| Directions |
Set down the material exactly as given, please, from its first line through the line that includes "Task: Click the round Ozon logo icon".

| Given records |

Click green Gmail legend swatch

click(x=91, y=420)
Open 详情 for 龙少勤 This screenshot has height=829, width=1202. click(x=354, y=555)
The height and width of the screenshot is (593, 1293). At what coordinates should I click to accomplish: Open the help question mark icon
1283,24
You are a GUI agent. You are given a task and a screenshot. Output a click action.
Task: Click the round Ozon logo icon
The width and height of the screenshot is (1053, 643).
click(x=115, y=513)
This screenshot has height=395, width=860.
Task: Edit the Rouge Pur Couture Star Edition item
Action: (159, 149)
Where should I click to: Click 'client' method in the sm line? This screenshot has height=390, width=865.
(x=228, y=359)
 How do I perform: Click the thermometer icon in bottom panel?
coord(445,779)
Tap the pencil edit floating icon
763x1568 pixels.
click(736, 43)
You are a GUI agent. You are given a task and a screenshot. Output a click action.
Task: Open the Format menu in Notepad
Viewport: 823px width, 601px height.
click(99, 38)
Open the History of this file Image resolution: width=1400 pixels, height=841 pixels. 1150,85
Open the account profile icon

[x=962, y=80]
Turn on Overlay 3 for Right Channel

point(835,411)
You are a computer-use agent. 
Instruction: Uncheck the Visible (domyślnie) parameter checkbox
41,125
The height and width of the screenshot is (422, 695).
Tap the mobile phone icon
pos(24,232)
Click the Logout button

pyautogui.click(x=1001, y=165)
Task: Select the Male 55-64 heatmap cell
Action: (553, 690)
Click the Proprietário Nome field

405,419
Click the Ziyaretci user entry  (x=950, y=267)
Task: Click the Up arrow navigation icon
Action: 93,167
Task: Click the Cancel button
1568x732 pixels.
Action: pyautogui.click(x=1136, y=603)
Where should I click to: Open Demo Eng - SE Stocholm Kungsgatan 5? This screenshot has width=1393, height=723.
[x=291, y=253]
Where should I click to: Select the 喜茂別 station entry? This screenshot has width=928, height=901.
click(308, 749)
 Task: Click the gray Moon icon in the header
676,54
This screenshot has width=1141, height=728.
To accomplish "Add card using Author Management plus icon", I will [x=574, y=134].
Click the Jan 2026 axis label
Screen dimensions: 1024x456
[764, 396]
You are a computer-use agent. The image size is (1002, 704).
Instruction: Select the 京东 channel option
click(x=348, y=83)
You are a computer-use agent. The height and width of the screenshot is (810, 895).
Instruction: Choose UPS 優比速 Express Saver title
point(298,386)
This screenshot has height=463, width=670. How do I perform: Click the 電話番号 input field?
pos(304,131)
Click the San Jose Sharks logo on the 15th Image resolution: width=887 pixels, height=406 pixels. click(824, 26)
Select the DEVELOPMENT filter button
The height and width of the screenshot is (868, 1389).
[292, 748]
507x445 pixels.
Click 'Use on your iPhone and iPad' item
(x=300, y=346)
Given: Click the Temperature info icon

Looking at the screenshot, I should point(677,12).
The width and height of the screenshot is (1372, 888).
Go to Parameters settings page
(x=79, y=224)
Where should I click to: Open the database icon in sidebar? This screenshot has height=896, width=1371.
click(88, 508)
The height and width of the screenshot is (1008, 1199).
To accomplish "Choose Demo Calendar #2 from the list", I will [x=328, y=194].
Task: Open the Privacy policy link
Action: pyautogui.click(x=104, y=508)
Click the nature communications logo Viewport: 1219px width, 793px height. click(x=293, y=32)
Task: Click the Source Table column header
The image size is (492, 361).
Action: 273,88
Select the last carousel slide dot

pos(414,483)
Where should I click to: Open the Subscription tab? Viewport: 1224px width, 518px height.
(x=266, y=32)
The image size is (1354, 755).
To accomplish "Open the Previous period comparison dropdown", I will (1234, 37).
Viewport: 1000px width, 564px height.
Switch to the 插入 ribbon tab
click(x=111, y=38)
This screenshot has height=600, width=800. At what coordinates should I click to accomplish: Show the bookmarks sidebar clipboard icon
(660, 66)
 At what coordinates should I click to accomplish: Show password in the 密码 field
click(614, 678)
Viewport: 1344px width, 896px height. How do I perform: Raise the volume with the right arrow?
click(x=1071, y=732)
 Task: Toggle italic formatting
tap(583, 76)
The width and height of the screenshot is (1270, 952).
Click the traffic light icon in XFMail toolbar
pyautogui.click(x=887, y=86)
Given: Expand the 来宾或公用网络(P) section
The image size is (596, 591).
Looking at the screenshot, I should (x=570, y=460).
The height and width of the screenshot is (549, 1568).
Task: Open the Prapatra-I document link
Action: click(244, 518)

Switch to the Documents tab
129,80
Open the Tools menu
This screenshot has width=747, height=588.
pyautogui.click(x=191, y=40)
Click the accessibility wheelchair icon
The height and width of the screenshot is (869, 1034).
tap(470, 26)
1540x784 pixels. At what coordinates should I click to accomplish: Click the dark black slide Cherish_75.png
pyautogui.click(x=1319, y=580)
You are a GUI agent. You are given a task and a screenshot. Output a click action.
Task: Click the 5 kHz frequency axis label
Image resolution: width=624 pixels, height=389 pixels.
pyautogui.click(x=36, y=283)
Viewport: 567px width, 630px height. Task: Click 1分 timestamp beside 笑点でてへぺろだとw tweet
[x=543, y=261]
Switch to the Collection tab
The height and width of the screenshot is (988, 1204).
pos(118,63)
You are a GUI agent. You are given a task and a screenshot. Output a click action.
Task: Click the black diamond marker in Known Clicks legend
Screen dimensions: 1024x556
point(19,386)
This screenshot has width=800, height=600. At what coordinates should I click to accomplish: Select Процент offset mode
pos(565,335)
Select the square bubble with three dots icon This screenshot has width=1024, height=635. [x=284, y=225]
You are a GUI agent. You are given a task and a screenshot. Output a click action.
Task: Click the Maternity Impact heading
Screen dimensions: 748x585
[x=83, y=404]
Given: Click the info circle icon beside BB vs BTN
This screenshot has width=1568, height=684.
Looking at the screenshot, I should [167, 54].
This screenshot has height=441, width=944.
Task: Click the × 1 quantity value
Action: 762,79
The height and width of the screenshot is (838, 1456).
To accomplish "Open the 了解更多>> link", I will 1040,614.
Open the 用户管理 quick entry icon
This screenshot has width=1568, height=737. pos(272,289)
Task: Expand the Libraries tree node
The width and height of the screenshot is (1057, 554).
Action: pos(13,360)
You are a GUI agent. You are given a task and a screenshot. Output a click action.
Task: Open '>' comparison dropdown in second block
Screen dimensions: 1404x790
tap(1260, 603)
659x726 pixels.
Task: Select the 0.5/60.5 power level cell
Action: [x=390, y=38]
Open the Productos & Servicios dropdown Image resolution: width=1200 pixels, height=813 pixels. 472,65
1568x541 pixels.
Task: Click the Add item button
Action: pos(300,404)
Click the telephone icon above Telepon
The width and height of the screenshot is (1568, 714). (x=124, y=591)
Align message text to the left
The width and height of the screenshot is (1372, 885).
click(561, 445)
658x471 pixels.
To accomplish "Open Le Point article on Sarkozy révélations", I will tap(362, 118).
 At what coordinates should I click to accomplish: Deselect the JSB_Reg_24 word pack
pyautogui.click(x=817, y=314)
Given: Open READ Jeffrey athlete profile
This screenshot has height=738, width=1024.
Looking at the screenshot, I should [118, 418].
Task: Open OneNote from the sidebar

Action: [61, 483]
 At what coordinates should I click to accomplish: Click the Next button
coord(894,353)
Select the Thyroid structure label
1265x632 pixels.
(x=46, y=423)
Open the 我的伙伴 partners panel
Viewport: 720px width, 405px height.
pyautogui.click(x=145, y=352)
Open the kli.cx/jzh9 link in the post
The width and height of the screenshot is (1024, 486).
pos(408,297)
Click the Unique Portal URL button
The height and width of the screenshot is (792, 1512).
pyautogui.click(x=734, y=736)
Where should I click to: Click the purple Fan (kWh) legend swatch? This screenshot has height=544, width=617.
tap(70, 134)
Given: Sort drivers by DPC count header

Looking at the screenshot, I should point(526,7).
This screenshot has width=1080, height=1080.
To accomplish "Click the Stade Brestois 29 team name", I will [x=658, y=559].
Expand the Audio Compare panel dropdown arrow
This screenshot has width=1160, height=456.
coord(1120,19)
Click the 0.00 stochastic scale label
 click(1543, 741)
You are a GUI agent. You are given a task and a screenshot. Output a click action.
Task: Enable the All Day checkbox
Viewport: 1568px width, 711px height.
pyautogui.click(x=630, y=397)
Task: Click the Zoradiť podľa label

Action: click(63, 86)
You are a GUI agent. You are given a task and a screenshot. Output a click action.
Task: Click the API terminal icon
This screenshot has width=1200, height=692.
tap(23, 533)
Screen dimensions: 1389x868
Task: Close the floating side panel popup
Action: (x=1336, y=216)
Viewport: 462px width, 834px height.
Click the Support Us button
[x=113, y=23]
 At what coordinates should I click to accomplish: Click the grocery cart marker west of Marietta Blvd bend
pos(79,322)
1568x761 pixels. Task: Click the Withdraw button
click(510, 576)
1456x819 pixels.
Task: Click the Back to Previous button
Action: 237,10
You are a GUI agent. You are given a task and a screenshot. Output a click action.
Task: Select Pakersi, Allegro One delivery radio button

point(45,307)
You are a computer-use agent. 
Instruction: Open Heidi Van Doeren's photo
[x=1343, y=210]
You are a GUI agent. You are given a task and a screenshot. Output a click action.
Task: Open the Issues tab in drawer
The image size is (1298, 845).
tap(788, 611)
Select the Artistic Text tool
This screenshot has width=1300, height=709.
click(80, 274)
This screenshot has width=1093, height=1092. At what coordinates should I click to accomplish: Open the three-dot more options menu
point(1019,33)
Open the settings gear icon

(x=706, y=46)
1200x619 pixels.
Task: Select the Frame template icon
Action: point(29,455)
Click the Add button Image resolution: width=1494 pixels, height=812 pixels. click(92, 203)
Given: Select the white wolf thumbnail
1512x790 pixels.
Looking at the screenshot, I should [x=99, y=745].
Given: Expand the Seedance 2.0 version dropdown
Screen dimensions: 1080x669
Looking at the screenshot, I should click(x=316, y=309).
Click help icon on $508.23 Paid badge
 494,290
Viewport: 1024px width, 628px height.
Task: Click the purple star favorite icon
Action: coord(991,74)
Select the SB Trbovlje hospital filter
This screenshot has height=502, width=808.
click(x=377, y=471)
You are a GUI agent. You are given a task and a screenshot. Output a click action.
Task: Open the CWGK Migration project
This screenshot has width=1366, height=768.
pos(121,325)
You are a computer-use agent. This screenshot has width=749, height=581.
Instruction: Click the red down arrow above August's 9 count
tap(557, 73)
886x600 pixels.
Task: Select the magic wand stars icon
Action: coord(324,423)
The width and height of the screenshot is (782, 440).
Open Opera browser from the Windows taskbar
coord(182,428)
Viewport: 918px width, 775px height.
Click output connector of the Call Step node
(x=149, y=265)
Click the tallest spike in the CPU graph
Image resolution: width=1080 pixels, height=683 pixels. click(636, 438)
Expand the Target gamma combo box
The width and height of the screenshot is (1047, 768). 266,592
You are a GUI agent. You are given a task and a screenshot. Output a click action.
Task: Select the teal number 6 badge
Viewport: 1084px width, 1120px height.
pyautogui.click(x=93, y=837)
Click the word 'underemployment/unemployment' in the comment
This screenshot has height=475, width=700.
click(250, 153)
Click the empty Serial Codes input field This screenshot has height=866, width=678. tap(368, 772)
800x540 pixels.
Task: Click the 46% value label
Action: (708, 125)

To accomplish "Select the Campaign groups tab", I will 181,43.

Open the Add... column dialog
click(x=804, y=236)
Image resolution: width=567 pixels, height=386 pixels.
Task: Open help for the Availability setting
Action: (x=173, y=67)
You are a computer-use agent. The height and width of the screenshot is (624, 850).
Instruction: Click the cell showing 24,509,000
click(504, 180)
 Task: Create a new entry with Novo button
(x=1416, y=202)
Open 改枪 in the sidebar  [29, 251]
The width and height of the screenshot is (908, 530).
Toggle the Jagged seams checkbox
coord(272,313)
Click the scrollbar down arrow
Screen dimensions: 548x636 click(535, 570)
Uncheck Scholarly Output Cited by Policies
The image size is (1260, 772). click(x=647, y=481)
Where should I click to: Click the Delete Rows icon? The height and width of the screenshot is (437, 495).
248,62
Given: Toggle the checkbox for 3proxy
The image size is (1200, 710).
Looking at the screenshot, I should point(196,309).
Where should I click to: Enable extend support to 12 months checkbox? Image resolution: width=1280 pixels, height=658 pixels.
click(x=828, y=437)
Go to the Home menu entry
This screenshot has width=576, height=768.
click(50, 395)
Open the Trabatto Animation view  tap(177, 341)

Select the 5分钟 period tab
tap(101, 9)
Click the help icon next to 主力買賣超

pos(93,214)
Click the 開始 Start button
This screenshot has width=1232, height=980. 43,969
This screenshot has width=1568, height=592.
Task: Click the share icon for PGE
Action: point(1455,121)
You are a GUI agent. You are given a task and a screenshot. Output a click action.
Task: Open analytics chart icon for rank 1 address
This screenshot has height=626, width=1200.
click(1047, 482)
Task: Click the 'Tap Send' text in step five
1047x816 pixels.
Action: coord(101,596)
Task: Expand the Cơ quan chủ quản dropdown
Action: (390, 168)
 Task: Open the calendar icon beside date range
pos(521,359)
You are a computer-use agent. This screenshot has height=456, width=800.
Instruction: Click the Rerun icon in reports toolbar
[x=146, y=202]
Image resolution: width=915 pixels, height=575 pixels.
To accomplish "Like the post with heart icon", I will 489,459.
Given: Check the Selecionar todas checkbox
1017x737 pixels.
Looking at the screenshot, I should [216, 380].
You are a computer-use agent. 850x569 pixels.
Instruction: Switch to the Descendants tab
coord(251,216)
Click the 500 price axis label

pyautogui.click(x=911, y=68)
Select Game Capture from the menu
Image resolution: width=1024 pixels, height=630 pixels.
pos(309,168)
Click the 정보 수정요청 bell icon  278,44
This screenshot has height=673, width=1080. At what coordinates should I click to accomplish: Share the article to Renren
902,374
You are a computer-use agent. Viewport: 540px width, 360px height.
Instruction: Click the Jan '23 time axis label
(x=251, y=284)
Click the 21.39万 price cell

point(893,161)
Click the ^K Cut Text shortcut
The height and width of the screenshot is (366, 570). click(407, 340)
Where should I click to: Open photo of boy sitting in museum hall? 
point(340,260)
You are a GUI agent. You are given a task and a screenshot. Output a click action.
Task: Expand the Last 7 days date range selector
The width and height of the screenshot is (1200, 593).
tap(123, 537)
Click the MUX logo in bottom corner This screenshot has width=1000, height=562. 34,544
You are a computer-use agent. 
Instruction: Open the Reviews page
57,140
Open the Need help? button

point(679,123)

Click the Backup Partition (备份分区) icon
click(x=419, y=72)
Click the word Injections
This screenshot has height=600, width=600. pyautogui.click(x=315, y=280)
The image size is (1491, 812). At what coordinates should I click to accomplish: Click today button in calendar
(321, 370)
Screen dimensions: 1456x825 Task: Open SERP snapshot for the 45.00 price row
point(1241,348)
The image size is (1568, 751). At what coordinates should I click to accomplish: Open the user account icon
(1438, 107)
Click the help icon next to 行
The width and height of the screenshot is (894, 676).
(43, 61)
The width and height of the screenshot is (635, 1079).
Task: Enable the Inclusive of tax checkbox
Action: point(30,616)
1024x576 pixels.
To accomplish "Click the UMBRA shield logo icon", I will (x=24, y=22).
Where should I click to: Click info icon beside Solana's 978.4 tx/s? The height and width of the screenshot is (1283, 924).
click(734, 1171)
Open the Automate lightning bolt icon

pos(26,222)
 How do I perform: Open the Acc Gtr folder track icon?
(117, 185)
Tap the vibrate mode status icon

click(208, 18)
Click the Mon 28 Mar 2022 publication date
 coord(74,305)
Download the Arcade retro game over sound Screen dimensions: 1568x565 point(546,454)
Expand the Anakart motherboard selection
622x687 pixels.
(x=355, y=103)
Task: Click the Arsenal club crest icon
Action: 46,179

| Output for this exercise |
Click green Gmail legend swatch

click(x=91, y=420)
Open 详情 for 龙少勤 This screenshot has height=829, width=1202. click(x=354, y=555)
The height and width of the screenshot is (593, 1293). At what coordinates should I click to accomplish: Open the help question mark icon
1283,24
You are a GUI agent. You are given a task and a screenshot. Output a click action.
Task: Click the round Ozon logo icon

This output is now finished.